Newly Discovered Vulnerabilities

  • Over 84,000 instances of Roundcube webmail remain vulnerable to CVE-2025-49113, a critical remote code execution vulnerability with a public exploit, which is being actively exploited.
  • CISA added critical vulnerabilities in Erlang/Open Telecom Platform (OTP) SSH and Roundcube to its Known Exploited Vulnerabilities Catalog.
  • A now-patched critical flaw in Wazuh Server has been exploited in the wild by threat actors deploying two different Mirai botnet variants for DDoS attacks.
  • A Google account vulnerability allowed brute-forcing of recovery phone numbers using only a profile name and partial number; the issue has been patched.

Notable Threat Actor Activity

  • The Librarian Ghouls APT continues targeting Russian entities, using RAR archives and BAT scripts to steal data and deploy cryptominers, often leveraging legitimate tools and executing attacks at night to evade detection.
  • Chinese state-linked threat groups APT15 and UNC5174 (also referenced as “PurpleHaze”) targeted SentinelOne and more than 70 other organizations across multiple sectors between July 2024 and March 2025, focusing on cyber-espionage and supply chain attacks.
  • The criminal group UNC6040 is conducting vishing (voice phishing) campaigns to compromise Salesforce instances, according to Google Threat Intelligence Group.
  • A global spear-phishing campaign is targeting CFOs with fraudulent employment offers, aiming at financial executives worldwide.
  • OpenAI has banned ChatGPT accounts linked to nation-state threat actors, citing use for malicious activities including social engineering, employment fraud, and cyber espionage.

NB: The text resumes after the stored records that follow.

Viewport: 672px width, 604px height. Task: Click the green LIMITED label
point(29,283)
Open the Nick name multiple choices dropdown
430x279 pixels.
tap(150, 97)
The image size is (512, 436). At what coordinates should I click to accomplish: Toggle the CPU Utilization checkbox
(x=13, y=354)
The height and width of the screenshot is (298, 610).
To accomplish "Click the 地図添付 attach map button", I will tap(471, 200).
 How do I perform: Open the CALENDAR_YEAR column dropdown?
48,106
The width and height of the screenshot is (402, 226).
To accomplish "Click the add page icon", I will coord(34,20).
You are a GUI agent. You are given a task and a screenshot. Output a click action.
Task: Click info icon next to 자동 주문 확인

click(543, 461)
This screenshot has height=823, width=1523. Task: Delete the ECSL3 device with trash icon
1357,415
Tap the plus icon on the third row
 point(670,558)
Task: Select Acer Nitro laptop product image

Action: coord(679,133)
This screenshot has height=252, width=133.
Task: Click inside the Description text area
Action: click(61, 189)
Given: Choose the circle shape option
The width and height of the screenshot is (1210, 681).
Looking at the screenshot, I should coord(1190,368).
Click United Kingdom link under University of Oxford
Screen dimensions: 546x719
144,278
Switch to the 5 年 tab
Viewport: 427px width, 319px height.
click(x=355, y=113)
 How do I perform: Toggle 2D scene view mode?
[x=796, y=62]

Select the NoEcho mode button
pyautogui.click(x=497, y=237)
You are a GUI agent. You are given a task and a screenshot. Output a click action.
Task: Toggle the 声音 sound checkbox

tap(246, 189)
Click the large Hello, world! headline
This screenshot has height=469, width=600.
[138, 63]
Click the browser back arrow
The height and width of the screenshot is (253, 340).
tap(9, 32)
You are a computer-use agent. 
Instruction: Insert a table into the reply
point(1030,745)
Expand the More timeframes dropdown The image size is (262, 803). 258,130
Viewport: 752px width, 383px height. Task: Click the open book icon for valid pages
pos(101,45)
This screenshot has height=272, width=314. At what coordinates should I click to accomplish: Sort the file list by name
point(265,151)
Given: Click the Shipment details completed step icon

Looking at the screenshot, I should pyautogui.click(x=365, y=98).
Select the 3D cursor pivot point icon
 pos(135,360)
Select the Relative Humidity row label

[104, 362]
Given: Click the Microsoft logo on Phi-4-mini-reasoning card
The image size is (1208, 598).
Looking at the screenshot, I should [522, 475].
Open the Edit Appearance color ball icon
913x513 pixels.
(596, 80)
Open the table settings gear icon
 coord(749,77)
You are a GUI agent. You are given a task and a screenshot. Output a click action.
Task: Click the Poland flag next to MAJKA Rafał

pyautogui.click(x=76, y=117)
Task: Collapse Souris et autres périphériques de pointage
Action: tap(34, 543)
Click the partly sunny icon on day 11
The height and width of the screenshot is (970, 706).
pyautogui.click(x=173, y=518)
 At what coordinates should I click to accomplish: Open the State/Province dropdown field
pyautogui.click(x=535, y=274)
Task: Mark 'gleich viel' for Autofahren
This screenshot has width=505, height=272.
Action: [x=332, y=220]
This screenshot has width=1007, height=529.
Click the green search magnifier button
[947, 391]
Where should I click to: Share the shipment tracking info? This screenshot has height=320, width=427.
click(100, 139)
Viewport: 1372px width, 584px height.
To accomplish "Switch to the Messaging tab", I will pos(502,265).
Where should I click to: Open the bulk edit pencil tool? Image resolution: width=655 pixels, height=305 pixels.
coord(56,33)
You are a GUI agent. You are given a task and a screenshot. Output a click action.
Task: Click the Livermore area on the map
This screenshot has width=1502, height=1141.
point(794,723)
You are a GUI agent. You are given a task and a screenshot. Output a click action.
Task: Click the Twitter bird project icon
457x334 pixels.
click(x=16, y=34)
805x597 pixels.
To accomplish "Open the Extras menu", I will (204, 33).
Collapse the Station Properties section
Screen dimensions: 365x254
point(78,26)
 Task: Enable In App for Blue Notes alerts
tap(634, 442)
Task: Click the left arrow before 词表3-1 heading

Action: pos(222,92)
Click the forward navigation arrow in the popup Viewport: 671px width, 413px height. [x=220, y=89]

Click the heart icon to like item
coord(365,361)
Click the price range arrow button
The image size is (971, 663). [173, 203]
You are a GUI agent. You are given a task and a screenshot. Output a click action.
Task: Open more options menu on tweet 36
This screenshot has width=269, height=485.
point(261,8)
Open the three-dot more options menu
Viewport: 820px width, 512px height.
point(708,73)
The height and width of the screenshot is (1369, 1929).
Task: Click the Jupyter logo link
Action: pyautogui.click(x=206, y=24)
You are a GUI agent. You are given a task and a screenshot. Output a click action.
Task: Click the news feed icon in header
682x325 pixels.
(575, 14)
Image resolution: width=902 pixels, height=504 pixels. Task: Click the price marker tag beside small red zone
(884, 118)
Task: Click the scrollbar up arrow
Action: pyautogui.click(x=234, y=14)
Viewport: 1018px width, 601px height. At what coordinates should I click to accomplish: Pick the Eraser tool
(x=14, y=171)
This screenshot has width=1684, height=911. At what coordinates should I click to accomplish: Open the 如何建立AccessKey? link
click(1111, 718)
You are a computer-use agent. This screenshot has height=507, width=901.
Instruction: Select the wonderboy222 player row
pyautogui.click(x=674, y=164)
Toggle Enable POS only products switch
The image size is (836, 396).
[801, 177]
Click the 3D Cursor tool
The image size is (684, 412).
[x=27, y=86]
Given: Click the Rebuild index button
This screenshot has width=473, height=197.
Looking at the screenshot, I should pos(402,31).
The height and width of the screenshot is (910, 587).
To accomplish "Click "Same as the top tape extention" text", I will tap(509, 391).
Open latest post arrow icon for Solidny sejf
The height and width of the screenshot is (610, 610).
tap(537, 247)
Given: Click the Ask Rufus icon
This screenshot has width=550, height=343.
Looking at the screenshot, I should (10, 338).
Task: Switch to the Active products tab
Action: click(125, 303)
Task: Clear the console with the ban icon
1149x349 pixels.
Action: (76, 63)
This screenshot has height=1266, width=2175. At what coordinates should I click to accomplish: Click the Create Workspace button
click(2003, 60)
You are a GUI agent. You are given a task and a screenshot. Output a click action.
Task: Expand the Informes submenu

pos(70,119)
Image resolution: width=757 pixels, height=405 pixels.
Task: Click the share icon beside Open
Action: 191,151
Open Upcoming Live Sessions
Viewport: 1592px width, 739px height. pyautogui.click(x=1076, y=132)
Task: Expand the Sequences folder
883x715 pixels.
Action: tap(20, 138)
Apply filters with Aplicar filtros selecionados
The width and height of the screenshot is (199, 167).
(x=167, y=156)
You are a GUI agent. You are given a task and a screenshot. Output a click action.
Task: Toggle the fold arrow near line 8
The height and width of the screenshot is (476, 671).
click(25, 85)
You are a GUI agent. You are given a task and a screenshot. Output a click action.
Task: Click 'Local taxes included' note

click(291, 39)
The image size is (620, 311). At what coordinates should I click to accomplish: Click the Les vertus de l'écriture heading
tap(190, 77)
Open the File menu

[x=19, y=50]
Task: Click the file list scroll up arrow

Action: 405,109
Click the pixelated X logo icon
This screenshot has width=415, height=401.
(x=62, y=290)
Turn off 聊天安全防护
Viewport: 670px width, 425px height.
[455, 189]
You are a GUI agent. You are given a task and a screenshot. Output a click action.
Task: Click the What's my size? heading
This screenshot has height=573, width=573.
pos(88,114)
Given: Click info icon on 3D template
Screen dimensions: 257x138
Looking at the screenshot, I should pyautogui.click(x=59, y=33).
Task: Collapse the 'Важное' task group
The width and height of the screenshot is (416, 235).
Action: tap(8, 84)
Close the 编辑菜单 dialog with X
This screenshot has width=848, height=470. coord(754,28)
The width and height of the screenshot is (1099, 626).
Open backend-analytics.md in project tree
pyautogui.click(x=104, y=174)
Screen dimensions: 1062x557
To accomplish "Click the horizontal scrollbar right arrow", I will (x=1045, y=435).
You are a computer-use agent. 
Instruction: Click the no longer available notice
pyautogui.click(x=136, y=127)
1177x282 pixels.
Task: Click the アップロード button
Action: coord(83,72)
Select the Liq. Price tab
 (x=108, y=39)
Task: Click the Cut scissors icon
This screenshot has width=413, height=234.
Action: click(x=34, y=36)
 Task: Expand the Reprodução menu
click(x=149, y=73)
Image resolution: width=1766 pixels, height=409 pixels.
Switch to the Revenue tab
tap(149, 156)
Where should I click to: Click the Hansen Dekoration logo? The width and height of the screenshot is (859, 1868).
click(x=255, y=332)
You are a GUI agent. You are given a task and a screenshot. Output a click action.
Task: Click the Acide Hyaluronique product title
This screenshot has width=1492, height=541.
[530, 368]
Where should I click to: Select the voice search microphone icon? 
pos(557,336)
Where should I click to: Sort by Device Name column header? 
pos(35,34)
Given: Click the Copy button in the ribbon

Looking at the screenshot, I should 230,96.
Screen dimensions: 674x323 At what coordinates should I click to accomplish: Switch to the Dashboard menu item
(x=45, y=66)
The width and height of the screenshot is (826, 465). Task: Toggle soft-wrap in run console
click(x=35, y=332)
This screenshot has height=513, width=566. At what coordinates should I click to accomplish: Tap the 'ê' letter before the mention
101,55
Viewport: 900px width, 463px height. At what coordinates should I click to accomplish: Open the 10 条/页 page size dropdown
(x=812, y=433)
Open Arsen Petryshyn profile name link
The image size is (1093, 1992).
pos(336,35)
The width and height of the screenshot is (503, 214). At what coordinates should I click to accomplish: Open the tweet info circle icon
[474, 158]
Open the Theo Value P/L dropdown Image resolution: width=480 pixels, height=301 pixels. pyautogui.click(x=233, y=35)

Trends, Tools, or Tactics of Interest

  • Multiple botnets are exploiting the Wazuh Server vulnerability to deploy Mirai-based DDoS attacks, demonstrating ongoing interest in IoT botnet infrastructure.
  • Security researchers highlight that SIEMs are missing coverage for many MITRE ATT&CK techniques, with a significant proportion of detection rules non-functional.
  • Shadow IT risks persist despite IdP or CASB controls, with free trials, third-party AI tools, and personal accounts presenting ongoing exposure.
  • AI coding tools are increasing enterprise risk by enabling insecure code generation, as developers adopt new workflows with insufficient security oversight.
  • The Linux Foundation has launched the FAIR Package Manager, a decentralized and independent distribution system for trusted WordPress plugins.

Regulatory or Policy Developments

  • A new Trump administration cybersecurity order has reversed certain Biden and Obama-era priorities, including limits on cyber sanctions, termination of the digital ID program, and a refocus on enabling AI, deploying post-quantum cryptography, and promoting secure software development.